> _PROBLEM_
Copy out all lines of the records in which the word "will" appears.

> _SUPPLIED INFORMATION_
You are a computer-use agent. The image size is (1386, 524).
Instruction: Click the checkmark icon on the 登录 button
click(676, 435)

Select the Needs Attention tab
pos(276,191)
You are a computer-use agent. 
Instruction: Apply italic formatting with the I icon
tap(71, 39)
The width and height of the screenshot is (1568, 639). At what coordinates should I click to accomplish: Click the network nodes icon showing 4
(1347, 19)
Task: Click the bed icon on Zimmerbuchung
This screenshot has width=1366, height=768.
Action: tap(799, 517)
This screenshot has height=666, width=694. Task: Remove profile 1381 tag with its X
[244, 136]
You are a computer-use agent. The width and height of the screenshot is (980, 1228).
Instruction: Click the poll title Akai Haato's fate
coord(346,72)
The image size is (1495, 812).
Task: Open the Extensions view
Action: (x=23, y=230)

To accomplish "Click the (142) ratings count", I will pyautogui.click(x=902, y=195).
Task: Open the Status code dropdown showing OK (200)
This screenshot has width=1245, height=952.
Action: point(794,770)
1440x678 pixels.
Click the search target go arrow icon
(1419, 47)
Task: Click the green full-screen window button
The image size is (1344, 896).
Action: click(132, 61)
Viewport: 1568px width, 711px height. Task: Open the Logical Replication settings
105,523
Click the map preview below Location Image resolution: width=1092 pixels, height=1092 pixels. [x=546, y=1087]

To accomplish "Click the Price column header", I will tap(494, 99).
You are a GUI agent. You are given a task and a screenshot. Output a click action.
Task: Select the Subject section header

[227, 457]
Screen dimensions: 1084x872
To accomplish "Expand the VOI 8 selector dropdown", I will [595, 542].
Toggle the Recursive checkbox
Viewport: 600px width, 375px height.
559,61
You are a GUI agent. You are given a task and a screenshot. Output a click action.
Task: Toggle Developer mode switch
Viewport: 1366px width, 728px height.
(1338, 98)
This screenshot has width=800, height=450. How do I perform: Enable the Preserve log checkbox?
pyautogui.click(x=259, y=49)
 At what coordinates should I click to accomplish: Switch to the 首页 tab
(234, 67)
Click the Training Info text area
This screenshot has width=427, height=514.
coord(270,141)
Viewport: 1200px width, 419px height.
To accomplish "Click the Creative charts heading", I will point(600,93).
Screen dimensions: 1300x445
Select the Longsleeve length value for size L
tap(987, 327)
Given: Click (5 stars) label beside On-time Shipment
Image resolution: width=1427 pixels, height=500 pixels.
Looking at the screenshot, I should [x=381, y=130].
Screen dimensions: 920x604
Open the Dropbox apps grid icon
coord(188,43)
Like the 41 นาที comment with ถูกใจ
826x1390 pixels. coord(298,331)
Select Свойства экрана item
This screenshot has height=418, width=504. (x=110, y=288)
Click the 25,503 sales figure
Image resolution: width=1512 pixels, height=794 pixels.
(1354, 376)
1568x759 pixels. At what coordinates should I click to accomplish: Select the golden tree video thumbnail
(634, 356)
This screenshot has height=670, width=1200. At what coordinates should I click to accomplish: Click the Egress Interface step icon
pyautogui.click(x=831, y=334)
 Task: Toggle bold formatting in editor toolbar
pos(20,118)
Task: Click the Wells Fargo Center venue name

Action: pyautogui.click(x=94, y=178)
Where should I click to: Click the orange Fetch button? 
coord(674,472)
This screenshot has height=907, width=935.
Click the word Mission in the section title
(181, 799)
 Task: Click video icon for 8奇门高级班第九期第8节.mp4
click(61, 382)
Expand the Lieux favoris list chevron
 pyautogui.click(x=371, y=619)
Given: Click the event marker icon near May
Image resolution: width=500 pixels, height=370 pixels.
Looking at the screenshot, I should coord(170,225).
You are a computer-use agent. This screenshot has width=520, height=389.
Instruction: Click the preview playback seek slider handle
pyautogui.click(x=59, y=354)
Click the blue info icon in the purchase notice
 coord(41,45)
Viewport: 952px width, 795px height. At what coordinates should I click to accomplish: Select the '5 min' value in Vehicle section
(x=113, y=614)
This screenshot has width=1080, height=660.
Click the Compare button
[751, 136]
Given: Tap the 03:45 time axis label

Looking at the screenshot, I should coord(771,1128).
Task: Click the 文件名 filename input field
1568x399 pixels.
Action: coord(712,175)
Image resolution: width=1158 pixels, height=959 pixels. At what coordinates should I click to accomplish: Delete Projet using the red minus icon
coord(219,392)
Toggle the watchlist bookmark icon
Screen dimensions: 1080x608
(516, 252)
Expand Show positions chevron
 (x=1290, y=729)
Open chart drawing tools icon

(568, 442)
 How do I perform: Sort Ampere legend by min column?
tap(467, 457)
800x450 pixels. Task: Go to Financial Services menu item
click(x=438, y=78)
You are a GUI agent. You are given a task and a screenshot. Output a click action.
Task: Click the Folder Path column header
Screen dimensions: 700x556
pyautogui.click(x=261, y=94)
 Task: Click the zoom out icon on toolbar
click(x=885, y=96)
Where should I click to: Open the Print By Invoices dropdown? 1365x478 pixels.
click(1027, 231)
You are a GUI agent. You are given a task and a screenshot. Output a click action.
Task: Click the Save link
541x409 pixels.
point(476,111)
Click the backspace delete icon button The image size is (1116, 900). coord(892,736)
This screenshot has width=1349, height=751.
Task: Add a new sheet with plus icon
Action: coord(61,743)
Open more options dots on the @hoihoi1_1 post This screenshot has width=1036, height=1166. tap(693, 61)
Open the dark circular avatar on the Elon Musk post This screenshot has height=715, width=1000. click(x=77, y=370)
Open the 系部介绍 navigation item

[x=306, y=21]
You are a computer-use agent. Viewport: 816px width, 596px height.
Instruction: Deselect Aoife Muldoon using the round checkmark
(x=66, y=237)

> _WRITTEN SOLUTION_
To accomplish "Click the (142) ratings count", I will pyautogui.click(x=902, y=195).
To accomplish "Click the Price column header", I will tap(494, 99).
To accomplish "Expand the VOI 8 selector dropdown", I will [595, 542].
To accomplish "Click the Creative charts heading", I will point(600,93).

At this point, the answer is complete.